Why I’m not a girl gamer (and why I am)

I’ve been a gamer since I could walk and talk, but when I was little I never thought of myself as a “girl gamer” at all.  I remember sitting with my dad in front of his ancient computer and gleefully watching him load some D&D-type game from a tape recorder (!) while he tried to explain the controls to me.  We played that game and many others together in those early years of my life, when I would visit him during the summers.  It wasn’t long before the games started getting more complicated and I started showing the controls to him instead, as he got more involved with work and had less time to game.  Eventually it became something I would do on my own instead of with him, but those formative memories of bonding with my Dad via gaming together have always remained with me.

## Challenges
A – Using the gaming essay, answer each question:
(i) How did the writer's dad load the D&D-type game?
(ii) When did the writer visit the dad in those early years?
(iii) What did the writer start doing once the games got more complicated?
B – Carry the gaming essay forward from its final sentence, keeping its first-person voice.
The items after the gaming essay aren't needed for anything here.

## Record set
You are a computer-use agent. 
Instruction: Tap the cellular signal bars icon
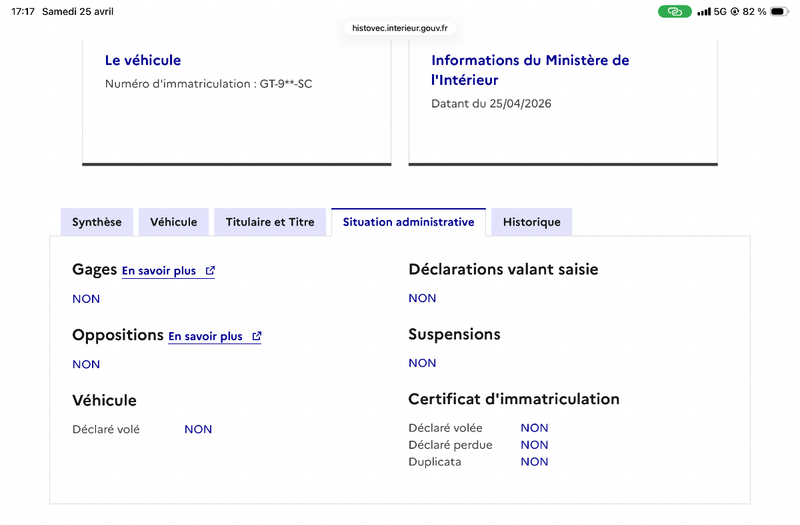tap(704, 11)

--

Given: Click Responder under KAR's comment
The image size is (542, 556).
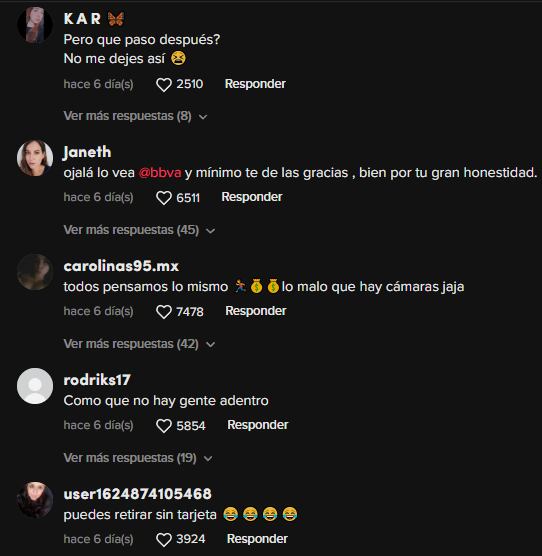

--

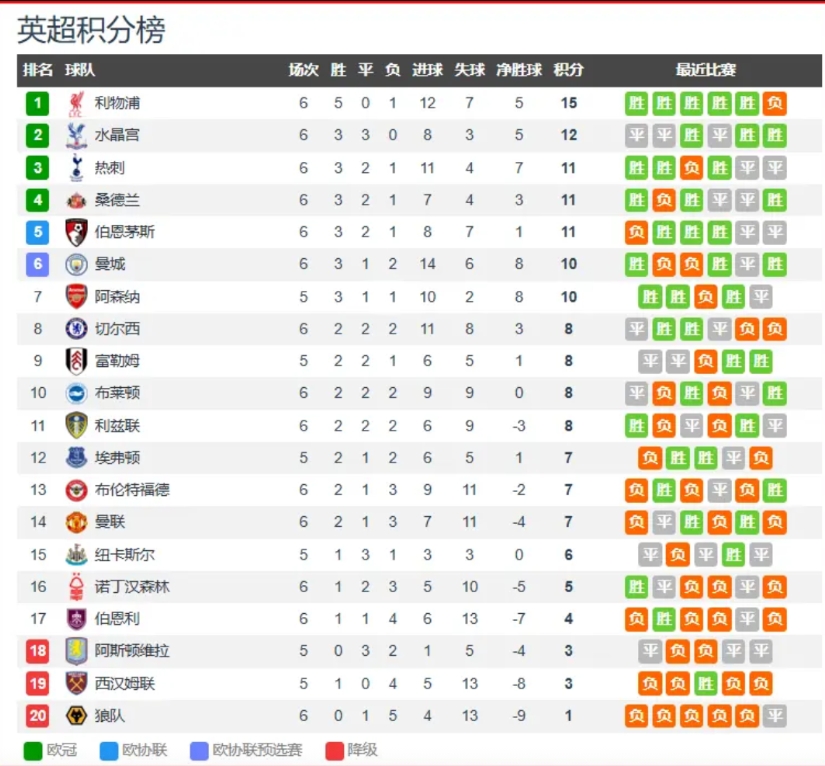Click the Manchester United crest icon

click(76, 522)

## Answers per task
A –
(i) From a tape recorder.
(ii) During the summers.
(iii) Showing the controls to the dad instead.

B –
 I suppose I was about 9 or 10 when I got my Nintendo Entertainment System for Christmas a  few years later.  I’m sure I must have whined to my mom about how much I wanted one for months beforehand.  She didn’t really understand my love of games, but she indulged me nevertheless and I am sincerely glad that Youtube did not exist back in those days to memorialize my reaction.  However, it wasn’t long before she was after me to stop running around like a tomboy, put those games down and be more “ladylike”.  My girl friends were fun enough to do “girlie things” with, but they didn’t know Mario from Zelda.  I got along fine with most of the boys I gamed with, but I also recall losing many a friendship because I wouldn’t let a boy turn his friend, who just happened to be a girl, into his girlfriend.  These were just some of the ways that I found myself to be considered a girl gamer by others, whether I wanted to be or not.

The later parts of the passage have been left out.